After a little trip out this evening I'm now the proud owner of a Rocket Appartamento and a yellow Eurika Mignon. Both under a year old, and the seller gave me plenty of additional things, couple of milk jugs, Motta tamper, knock box, he even filled the hopper with beans for me! A top gent indeed! I've managed to make 2 drinkable cups this evening, although my Latte 'art' remains firmly abstract!

Now I need a set of scales, some time and I have a bottomless portafilters on order to aid me. I also need to decide if I'm keeping the Mignon or the Mazzer grinder, I'm pushing my luck a bit with the wife trying to hold onto both!
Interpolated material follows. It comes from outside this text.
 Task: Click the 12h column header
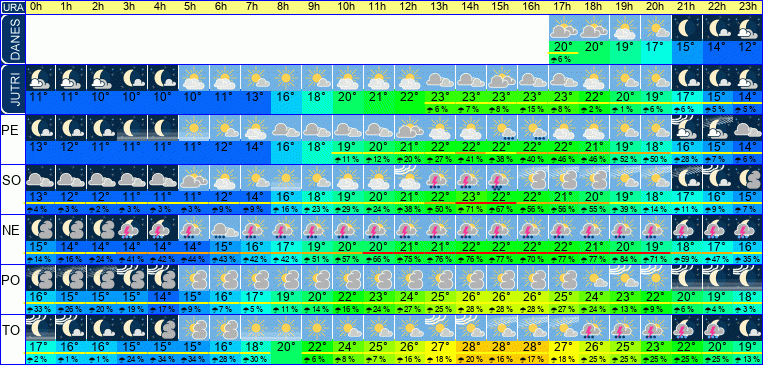(x=408, y=7)
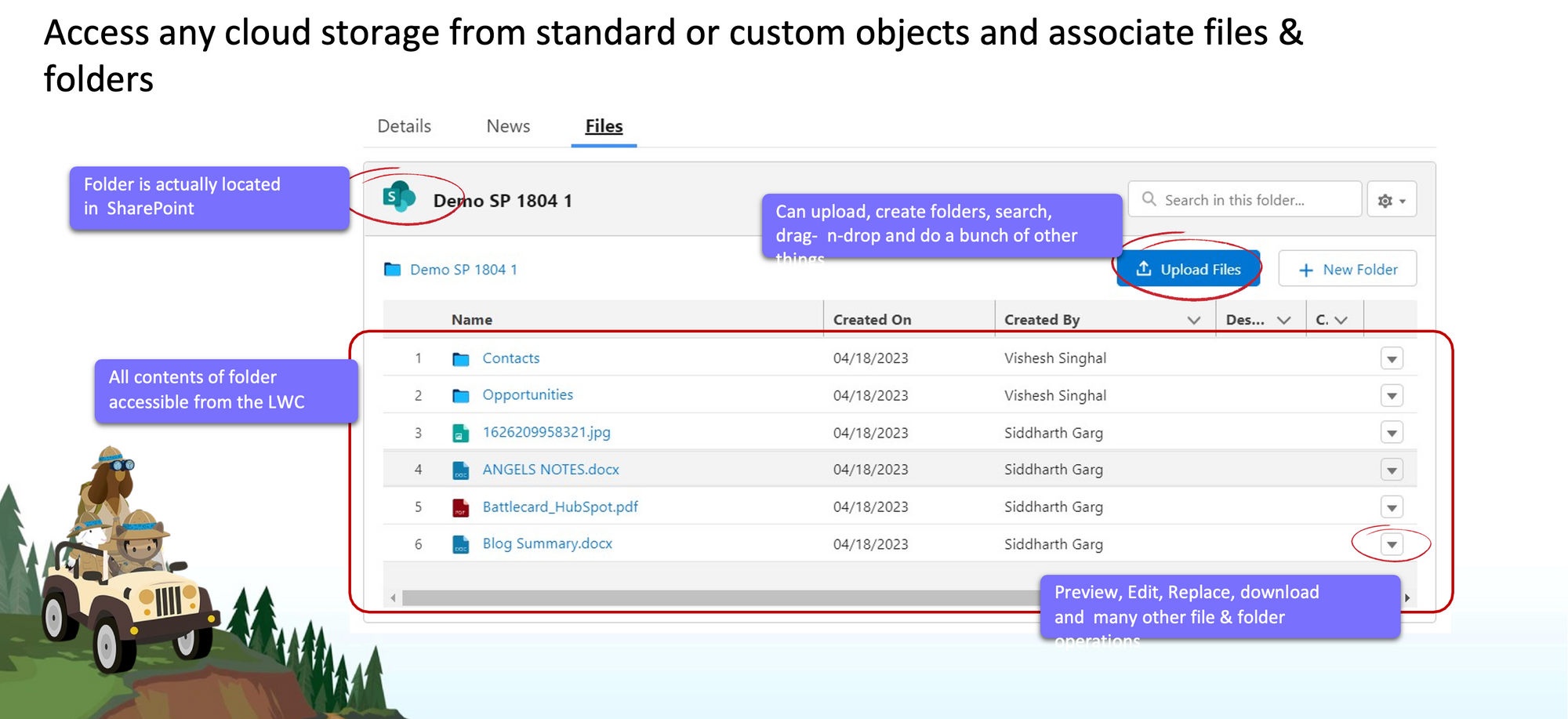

Thank you all whose posts I have read and digested (far too many names to mention!) This really is a superb forum full of information and advice


----------



## Dumnorix (Dec 29, 2017)

Nice set up! I think you need to talk her into keeping both grinders though...


----------



## hotmetal (Oct 31, 2013)

Looking very nice! Major lives up to its name when seen next to the Mignon (is a yellow one actually a Minion?) 2 grinders - you can try them back to back and 'taste the difference' as they like to say at Sainsburys!


----------



## ashcroc (Oct 28, 2016)

Lovely setup. I know which grinder I'd prefer to keep if I had the space & could only have one (don't forget you'll need one reserved for the moka pot  ).

I'm sure you'll have no problem selling either grinder though.


----------



## u2jewel (Aug 17, 2017)

Lovely!

You need to let your couple breed. That is what you're asking for, right? Having them side by side 

Breeding horses and donkeys =mules. Sterile but versatile.

Let's see what their offspring is like!

(I think there's an argument on both sides of the fence as to which one is the donkey in this scenario )


----------



## salty (Mar 7, 2017)

Looks great


----------



## igm45 (Mar 5, 2017)

Lovely set up.

How dare the wife ask for any of that worktop


----------



## GingerBen (Sep 7, 2017)

Decaf and regular, both required


----------



## Hasi (Dec 27, 2017)

Nice!









Only consideration IMHO: operating the Major could be a bit of a pain as long as it sits in that particular spot...


----------



## jj-x-ray (Dec 31, 2017)

Are you made of money.....? 

How did you come about the appartamento and mignon? eBay again?


----------



## 4515 (Jan 30, 2013)

The other option would be to sell both grinders and buy a bigger on demand grinder with the proceeds


----------



## Muska (Dec 28, 2017)

I'm not made of money unfortunately







I felt this might be a cure for 'upgradeitis' , by purchasing where I thought I would end up equipment wise. That was my man maths/reasoning for it anyway!









The Rocket and Minion (haha, I like that!) did indeed pop up on ebay, seller didn't want to split and wanted a reasonable price for both so a deal was done.

First thoughts on the Mignon are that it clumps a little compared to the Major (not the end of the world I know) and it's a bit noisier, to be expected I guess.

I'm still dialing in the grind, I don't feel far off now and the cup has got tastier each time.


----------



## Jacko112 (Oct 29, 2015)

Looks a good lot, I was watching this on eBay too


----------



## Muska (Dec 28, 2017)

Best cup I've knocked out so far, I know I've a long way to go! It's amazed me the difference in taste cup to cup while I've been dialing in the grind/tamp, this one was very enjoyable.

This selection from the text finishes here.